Monday, August 27, 2007

Leopardmania

Even I'll admit that some mac fans go way overboard. With Leopard (the next rev of OS X, shipping in October) Apple is adding Time Machine to do automatic backups. When searching through the backups it uses a space based user interface, kinda like a Star Trek wormhole as you travel back in time to find your file. I remember some people complaining that it was yet another Apple user interface that looked like no other. I've never been bothered by the fact that one app's background was shiny metal while another was duller. It all looked similar enough I could figure them all out. Yeah Time Machine is a bit crazy flashy but since you won't be using it often it's not that obnoxious and opening another dimension on your machine is kinda appropriate for what it's doing.

When Jobs first demo'ed Leopard he said he was leaving out some big features. When he got around to showing them it was a bit of a letdown, nothing all that interesting. Still people were really angry that the menubar was now translucent and the dock was 3D. Forgive me but I barely notice the difference.

Now I read that the latest developer build of Leopard has a new default desktop image and it's a space image. There's also a new welcome movie and it's also space based. Yes, a welcome movie.

Then I read Phill Ryu's blog post Where We're Going, We Don't Need Roads*. Or Aqua.. "We're witnessing Apple phasing out the aging, decorated, and beloved Aqua, in exchange for a new, hotter interface. Time Machine seems to be where the overall UI is going, with a theme of immersive interface design and space exploration visuals, and the glitz powered by Leopard's Core Animation technology. The mission is to reinvent the OS experience.
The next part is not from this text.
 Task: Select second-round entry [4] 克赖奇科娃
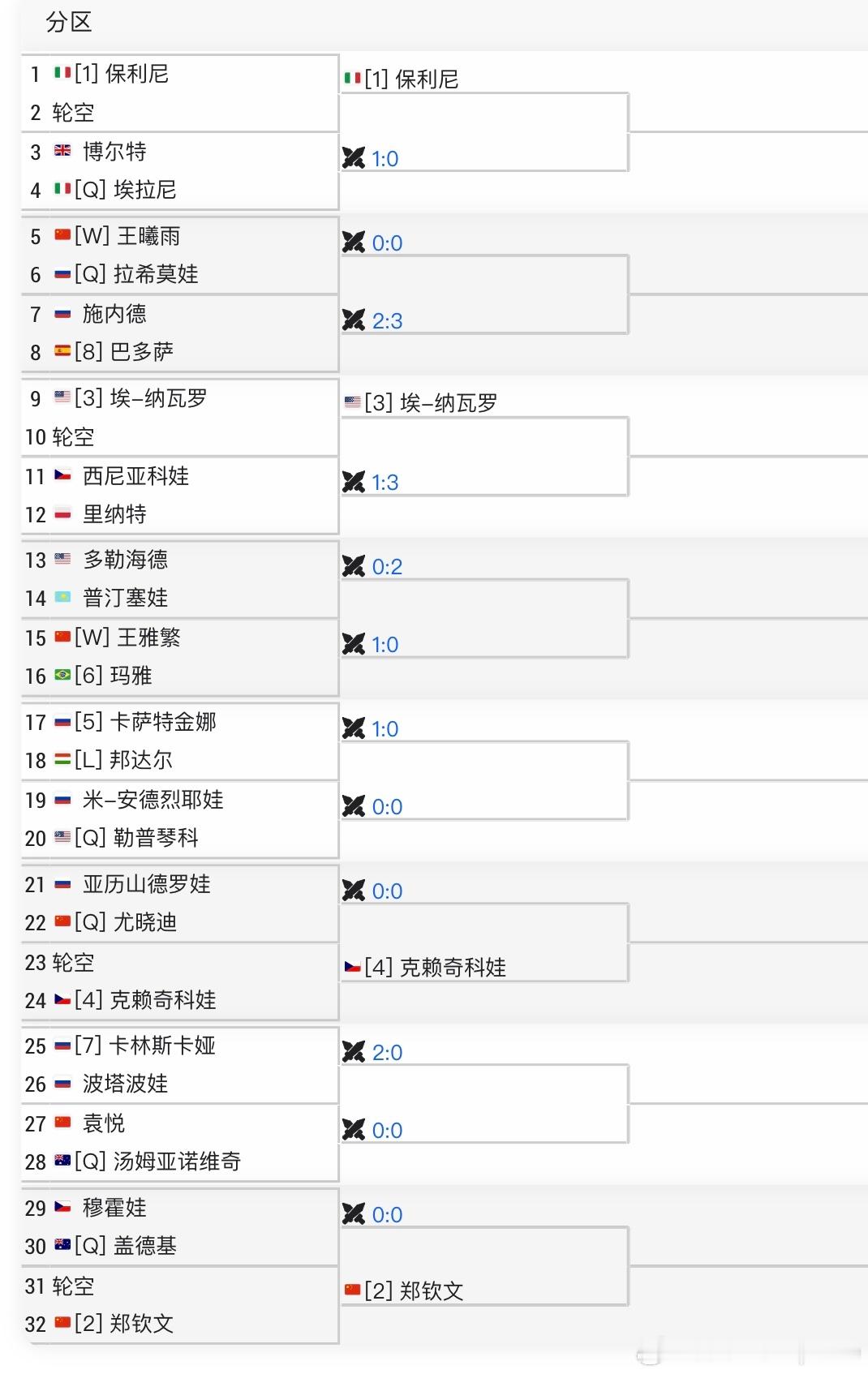coord(435,967)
Instead of a slightly prettier version of the standard desktop OS look, Time Machine and many of Leopard's upgrades reek of a new direction towards something completely different. Something visually intuitive, and unlike anything we've seen before."

Oh please. It's a new default desktop image and a welcome movie. As if no one has ever had a space image for a desktop image. Jobs in his presentation even said that no mac users use the default desktop, they use their own images. And as if space and wormholes are somehow more "intuitive".

It is true that Apple is pushing Core Animation effects into its apps and encouraging third party developers to do the same by making it so easy to do. But that's a far cry from scraping Aqua. With macs becoming more popular, I'd expect Apple to make them familiar to (but better than) the Windows machines they are coming from.